• **Aim of the exercise**: Repeat the entries in full. Each line must match exactly.

• **Records for this exercise**:

----------

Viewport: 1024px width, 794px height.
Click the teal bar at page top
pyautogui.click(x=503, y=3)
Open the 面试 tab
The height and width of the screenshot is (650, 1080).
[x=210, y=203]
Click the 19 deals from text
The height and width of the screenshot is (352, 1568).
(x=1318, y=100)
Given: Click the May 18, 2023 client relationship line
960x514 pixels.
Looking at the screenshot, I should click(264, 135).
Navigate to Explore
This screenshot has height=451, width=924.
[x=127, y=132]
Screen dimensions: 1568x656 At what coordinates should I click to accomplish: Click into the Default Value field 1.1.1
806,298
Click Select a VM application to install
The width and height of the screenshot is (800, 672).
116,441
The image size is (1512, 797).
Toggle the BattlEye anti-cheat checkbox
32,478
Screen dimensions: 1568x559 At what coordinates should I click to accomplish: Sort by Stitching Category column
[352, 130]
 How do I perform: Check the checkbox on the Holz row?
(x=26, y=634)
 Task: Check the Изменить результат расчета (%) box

----------

• **Result of this exercise**:
Viewport: 1024px width, 794px height.
Click the teal bar at page top
pyautogui.click(x=503, y=3)
Open the 面试 tab
The height and width of the screenshot is (650, 1080).
[x=210, y=203]
Click the 19 deals from text
The height and width of the screenshot is (352, 1568).
(x=1318, y=100)
Given: Click the May 18, 2023 client relationship line
960x514 pixels.
Looking at the screenshot, I should click(264, 135).
Navigate to Explore
This screenshot has height=451, width=924.
[x=127, y=132]
Screen dimensions: 1568x656 At what coordinates should I click to accomplish: Click into the Default Value field 1.1.1
806,298
Click Select a VM application to install
The width and height of the screenshot is (800, 672).
116,441
The image size is (1512, 797).
Toggle the BattlEye anti-cheat checkbox
32,478
Screen dimensions: 1568x559 At what coordinates should I click to accomplish: Sort by Stitching Category column
[352, 130]
 How do I perform: Check the checkbox on the Holz row?
(x=26, y=634)
 Task: Check the Изменить результат расчета (%) box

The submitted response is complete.